|
|||||||||||
|
|
|||||||||||
|
Good news for entrepreneurs Senior Minister Lee Kuan Yew may not be a business man, but he is certainly a man who means business. Whenever he talks about the need to do something - be it turn Singapore into a Garden City or have graduate mothers produce more babies the full force of the government machinery will be mobilised to try and make it happen.
He did not give details about how the government plans to do this, but no matter. Those details have been coming out in bits and pieces in recent months in the form of various schemes to help small and medium enterprises (SMEs). More help schemes can be expected in this year's budget, and when the Economic Review Committee presents its findings and recommendations. Business owners can look forward to substantial tax and regulatory changes that will make like a whole lot easier, and hopefully more profitable, for them. Mr Lee painted the big picture. He spoke about creating a culture where parents, relatives and friends would not discourage anyone from going into business. He spoke about encouraging all types of people to go into all types of businesses. This is good. Because it is really hard to predict who would succeed and who wouldn't, hard to predict which products, even which industry, would be the next big wave of the future. In today's ever changing, ever uncertain world, it is tough to be in the business of predicting trends and picking winners.

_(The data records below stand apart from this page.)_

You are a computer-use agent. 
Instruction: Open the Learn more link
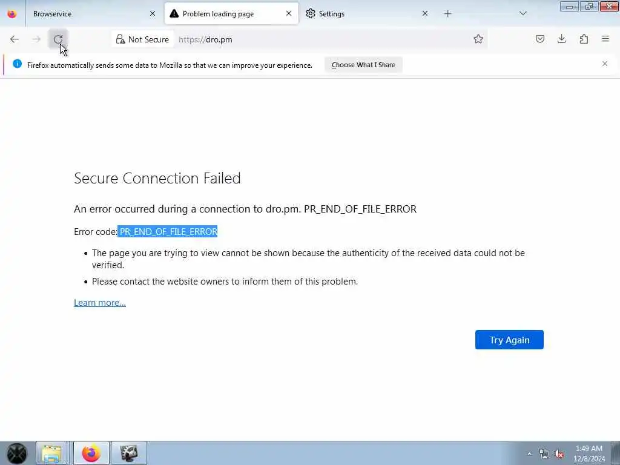pos(100,303)
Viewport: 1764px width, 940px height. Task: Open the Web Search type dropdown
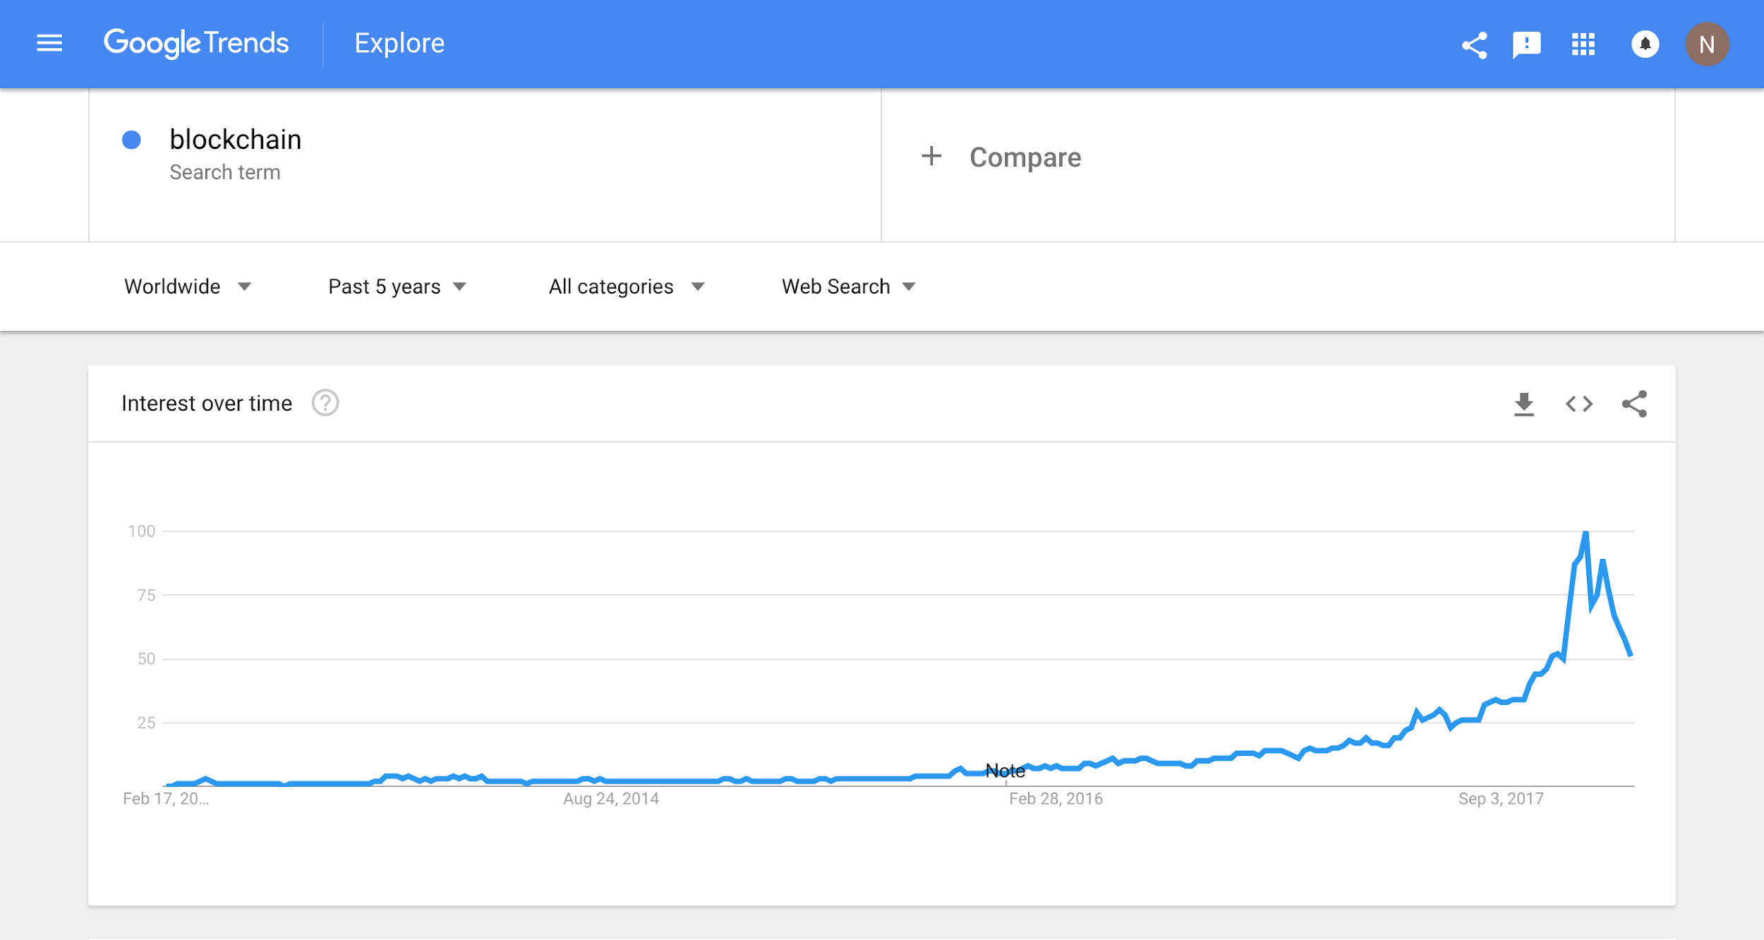tap(848, 287)
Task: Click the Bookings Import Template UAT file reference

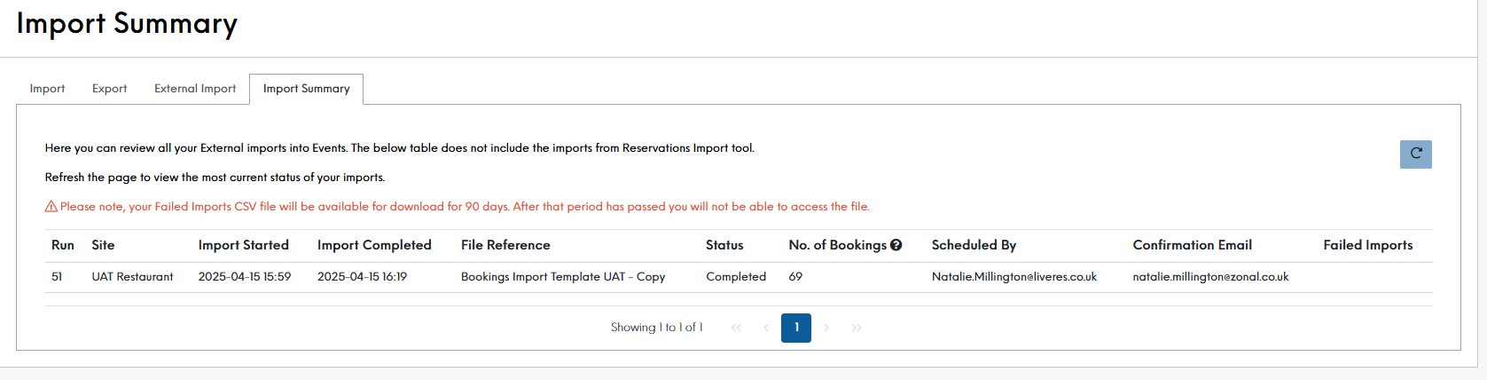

Richest man on earth Who would have predicted, for example, that a college drop-out named Bill Gates would build a software empire that makes him the richest man on earth? When this writer was at university, a classmate called Foo Jong Long dropped out in second year. None of us thought he would become better known as Dennis Foo, aka "Mr Europa" who built the Europa chain of pubs and clubs, and subsequently, become the infamous "Mr Raffles Town Club". In the news some months back was Thing Siek Food Industry. A major producer of seafood snacks with $40 million annual turnover. Could anyone have predicted this 30 years ago when the company's founder, Lim Boon Chay, was at the time selling fishballs from a push cart? Shortly after Mr Lee's speeh, the newspapers featured one Mr Ow Chio Kiat, who owns a Rolls-Royce, a Ferari, a Porsche and five BMWs, along with several posh homes and a chain of hotels. Again, could anyone have foreseen this in the 1960s when a teenage Ow was plying tongkangs (bumboats) by the Singapore River? These, and lots more similar examples, point to the one major flaw in Mr Lee's exposition on entrepreneurship. He focussed largely on "Singapore's best and brightest" - the people who do well in school, win scholarships and go on to hold top posts in civil service and the government. Mr Lee seems to think that they would make successful entrepreneurs if they were released from their scholarship bonds. Would scholars make good businessmen? Maybe. Maybe not. The fact that some of them proved capable I running government-linked companies is besides the point. They do so with an unfair advantage when they hold (or previously held) senior positions in government that give them both influence and information access. Moreover, they still do their jobs as employees, not as risk takers.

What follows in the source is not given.